Clara, 66 ans, Place du Capitole, Toulouse

Je suis originaire de l'Aveyron, et plus précisément de la commune de Millau, rendue célèbre il y a une dizaine d'année pour son viaduc, un des ponts les plus hauts du monde il me semble, qui surplombe la ville. Mon père était menuisier et ma mère gantière. Il y avait une grosse activité de tannerie à Millau et pour éviter d'avoir trop de coûts, les entreprises s'occupaient de la découpe les gants mais ne les assemblaient pas. Ils faisaient appel à des femmes comme ma mère qui ramenaient les deux parties et les cousaient à la maison.
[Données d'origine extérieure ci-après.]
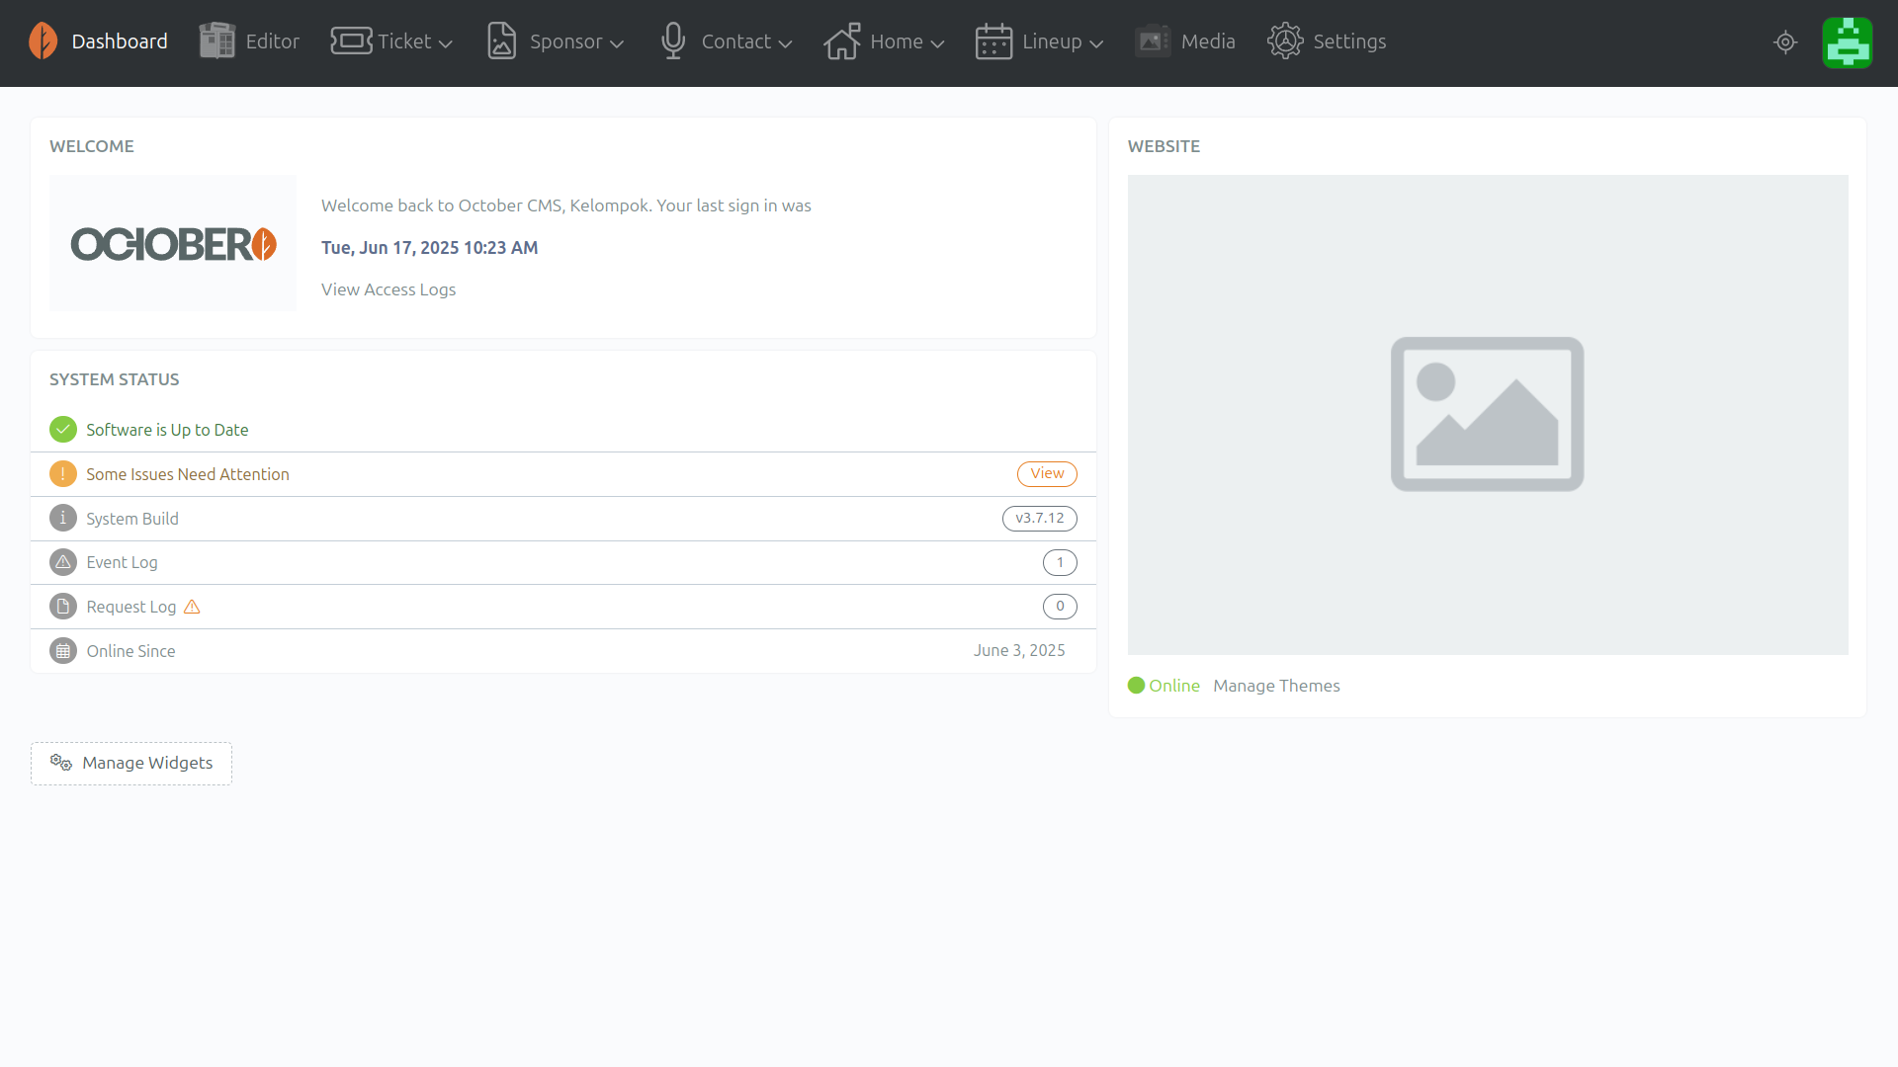The height and width of the screenshot is (1067, 1898).
Task: Click the site preview target icon
Action: click(x=1785, y=42)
Elles travaillent chez elle et surtout étaient payées à la pièce, ce qui permettait aux tanneries de ne pas avoir à les embaucher comme ouvrières.

C'était un genre de combines parfaitement odieuses que l'on trouvait à l'époque.
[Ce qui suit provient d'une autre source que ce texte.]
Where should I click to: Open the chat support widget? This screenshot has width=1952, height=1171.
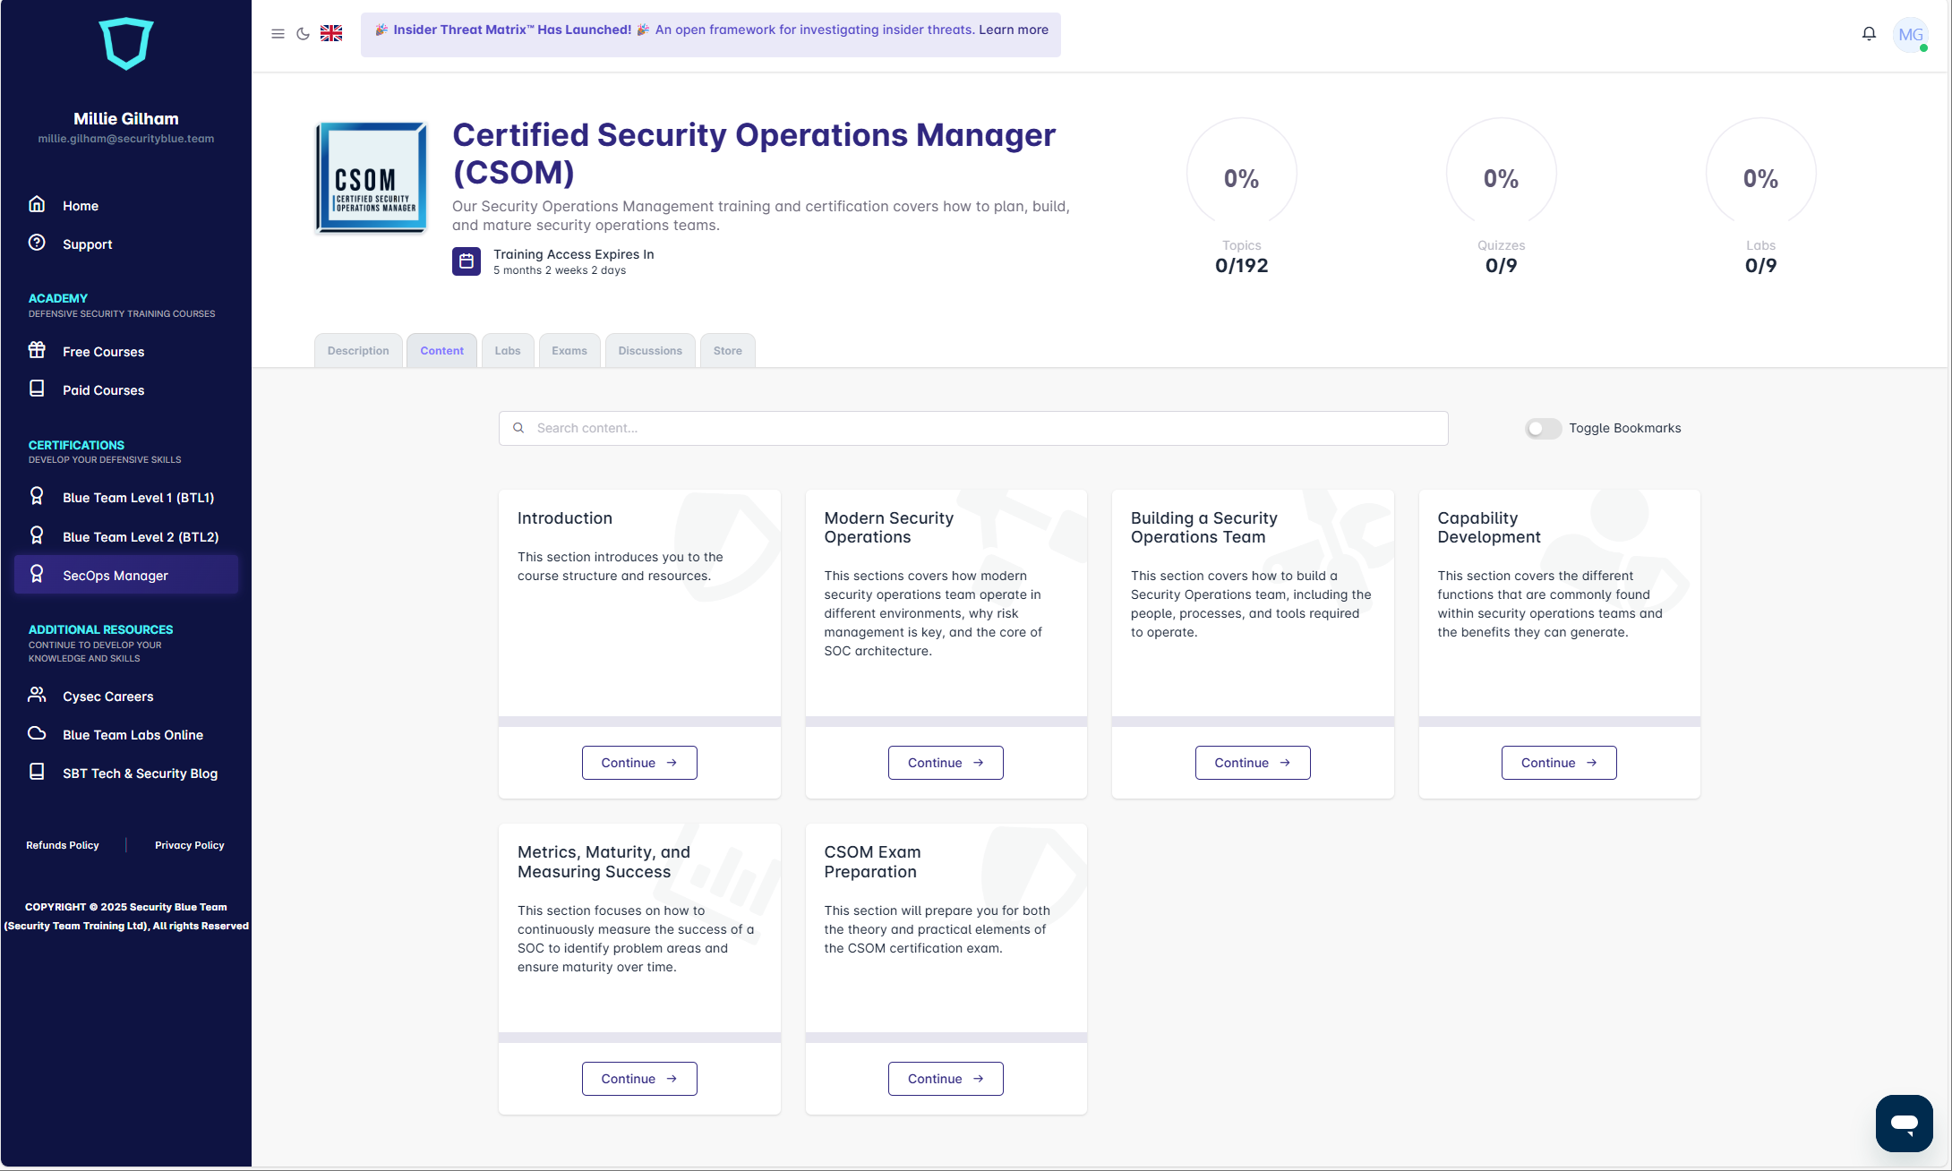[1904, 1123]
À dix-huit ans j'ai quitté la « campagne » pour venir m'installer à Toulouse. Comme beaucoup de jeunes de la région, je suis venue ici pour faire mes études. Avec les trente glorieuses de nombreux jeunes adultes ont pu faire des études alors que leurs parents étaient des ruraux. Et dans la région il n'y avait pratiquement que Toulouse pour suivre des études supérieures. C'est une ville qui aspire les populations des petites villes voisines. On a un réel désert rural autour. Je m'en suis rendu compte à ma retraite quand nous avons déménagé avec mon mari à Tarascon dans l'Ariège.
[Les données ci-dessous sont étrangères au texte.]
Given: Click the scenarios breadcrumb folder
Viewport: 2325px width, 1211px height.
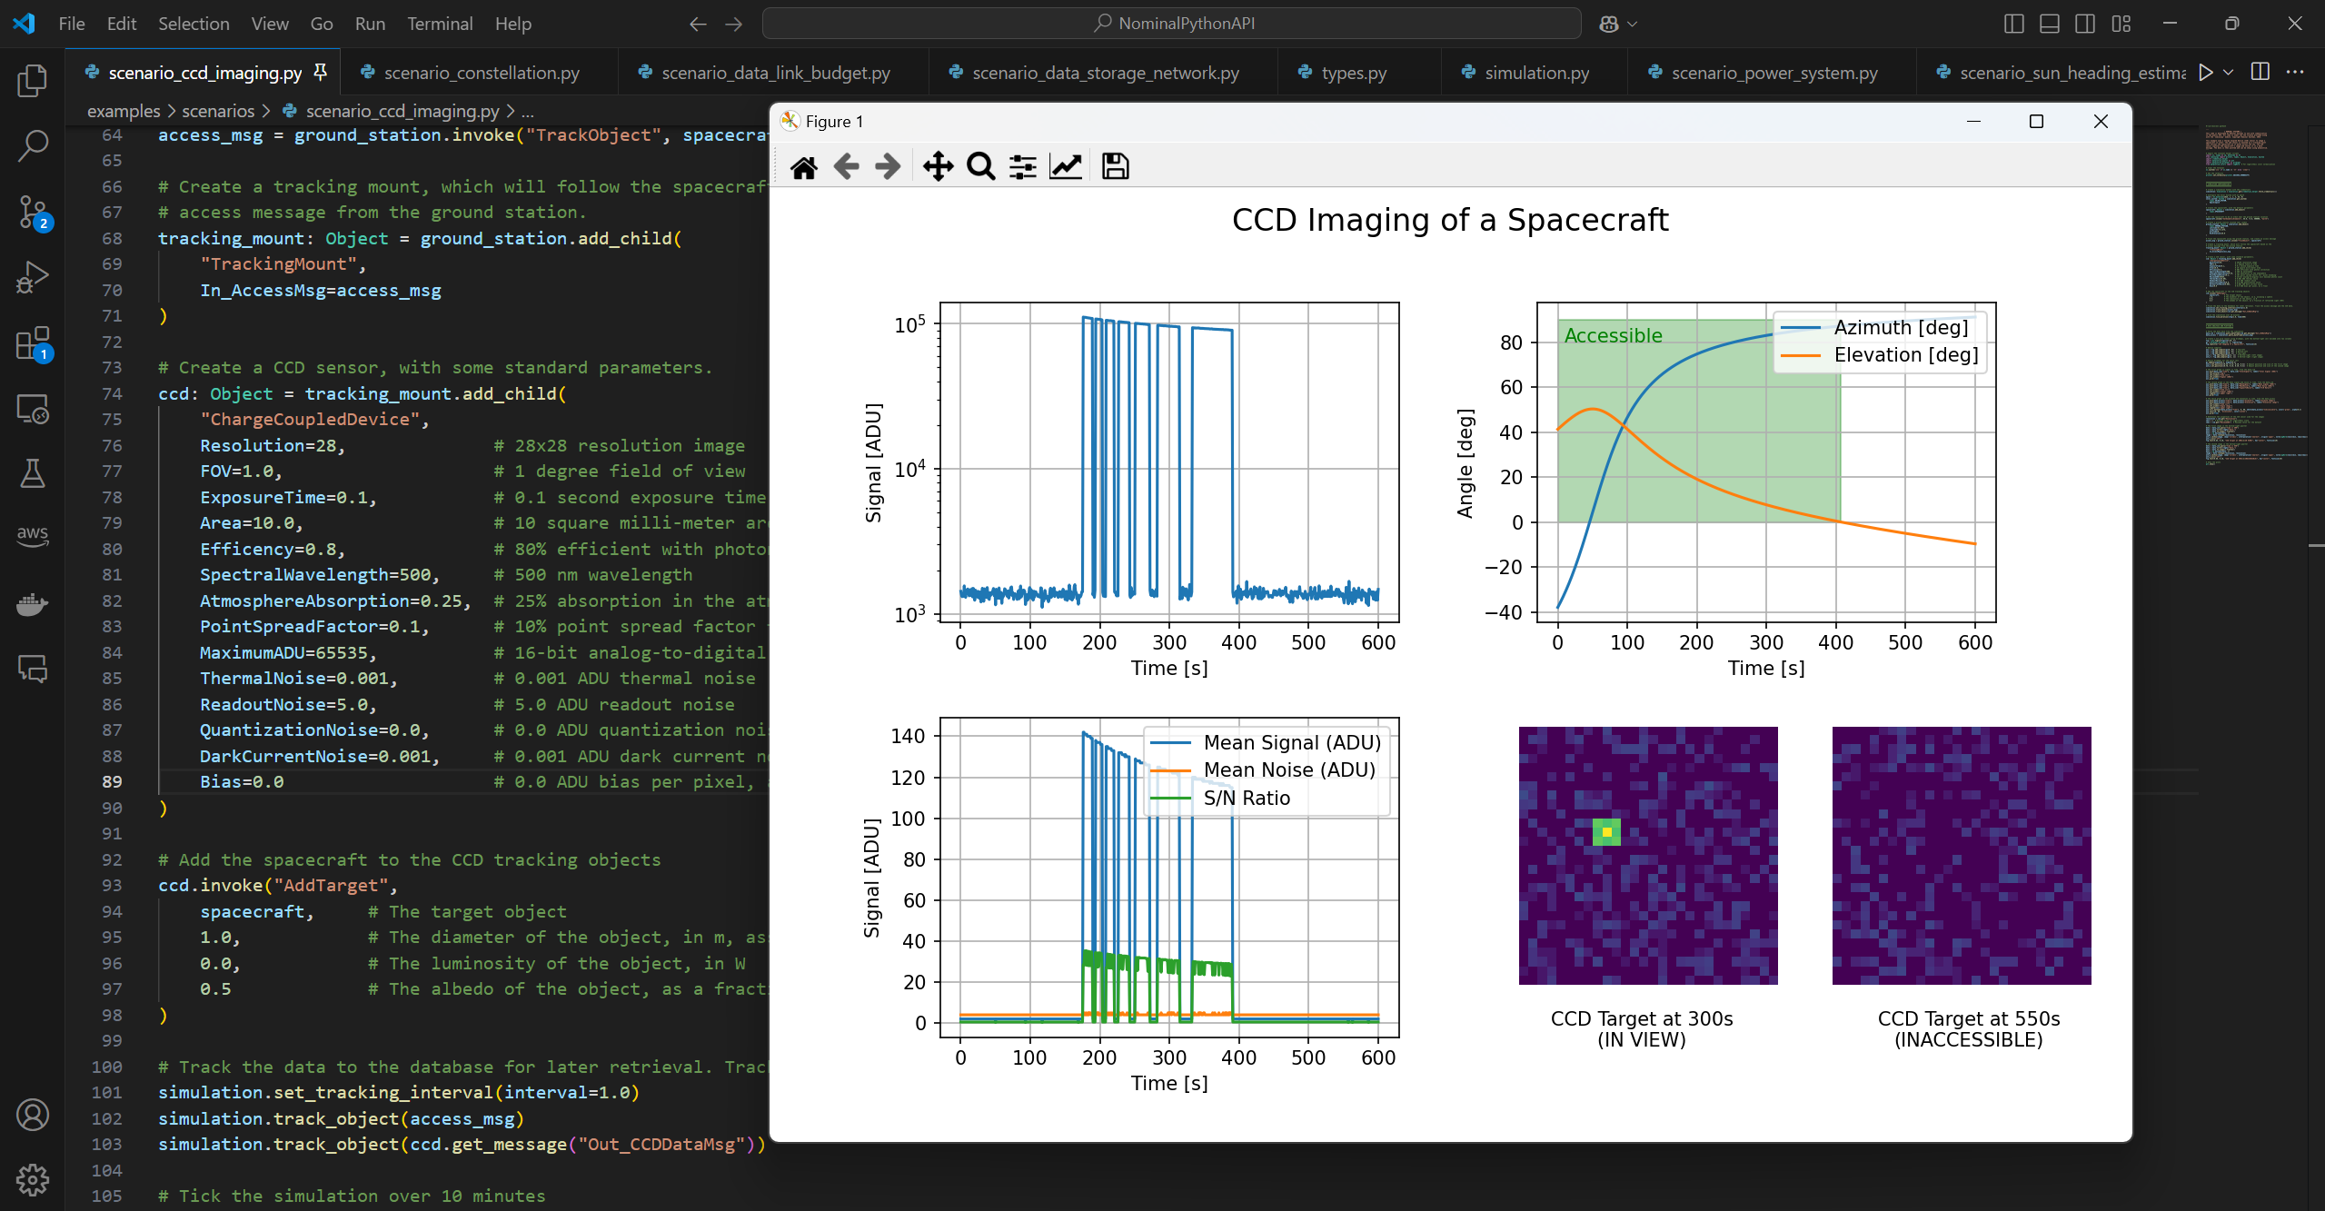Looking at the screenshot, I should pyautogui.click(x=218, y=111).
Mon époux était musicien, il est malheureusement décédé l'année dernière d'un arrêt cardiaque.

Nous avons deux fils qui habitent à Toulouse. Après son départ, je suis retournée près d'eux. Je ne me voyais pas vivre seule dans mon village.

Nous étions partis vivre là-bas car j'ai pu partir à la retraite assez tôt. J'étais professeure de français dans un collège toulousain. C'est un travail passionnant mais usant (pas plus à Toulouse qu'ailleurs j'imagine). Parfois je me demande où je trouvais la ressource pour tenir une classe entière de jeunes ados.